Dusting the cobwebs off some code old enough to qualify as an archeological artifact I discovered that the original developer (now long gone) had used a number of code generation tools for the DAL (data-access-layer) and interface. The code generation tools the developers had used proved stubbornly elusive and since I only had a few minor changes to make to the DAL and interface I foolishly decided to crack the seals on my archeological discovery and make the changes manually.
Any complaints you may ever had made anybody’s poorly documented code will pale in comparison to editing the dump truck of spaghetti that is generated code. What is most daunting about generated code is not that it’s terrible code (it usually isn’t) or that it’s poorly commented (I can live without comments) but just how massively verbose it can be. Generated code isn’t typically difficult to read, it’s just exhausting.
But I admit that my adventure into the bowels of generated code was unusual and most developers usually have access to the original code generation tools that were used. In this case the solution is easy.

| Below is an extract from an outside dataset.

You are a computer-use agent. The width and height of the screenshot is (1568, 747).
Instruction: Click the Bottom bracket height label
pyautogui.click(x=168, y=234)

As long, of course, as no custom changes were made to the generated code after it was generated.
As soon as you make a single change to generated code you’ve struck a deal with cthulhu. You can either continue to modify the generated code manually — loosing many of the benefits of generating the code — or re-generate the code and re-implement any custom changes (if you know what they were).
Generated code sucks.
Unless it doesn’t. No other tool will save you more time or give you greater leverage then code generation (okay, maybe intellisense, but it’s close).
Code generation offers fantastic productivity increases, alleviates some of the more tedious programming chores (when’s the last time your wrote your own DAL from scratch?), and is the greatest invention since sliced bread (or intellisense). Eventually, however, the generated code will have to be updated or customized and cthulhu will appear to claim your soul.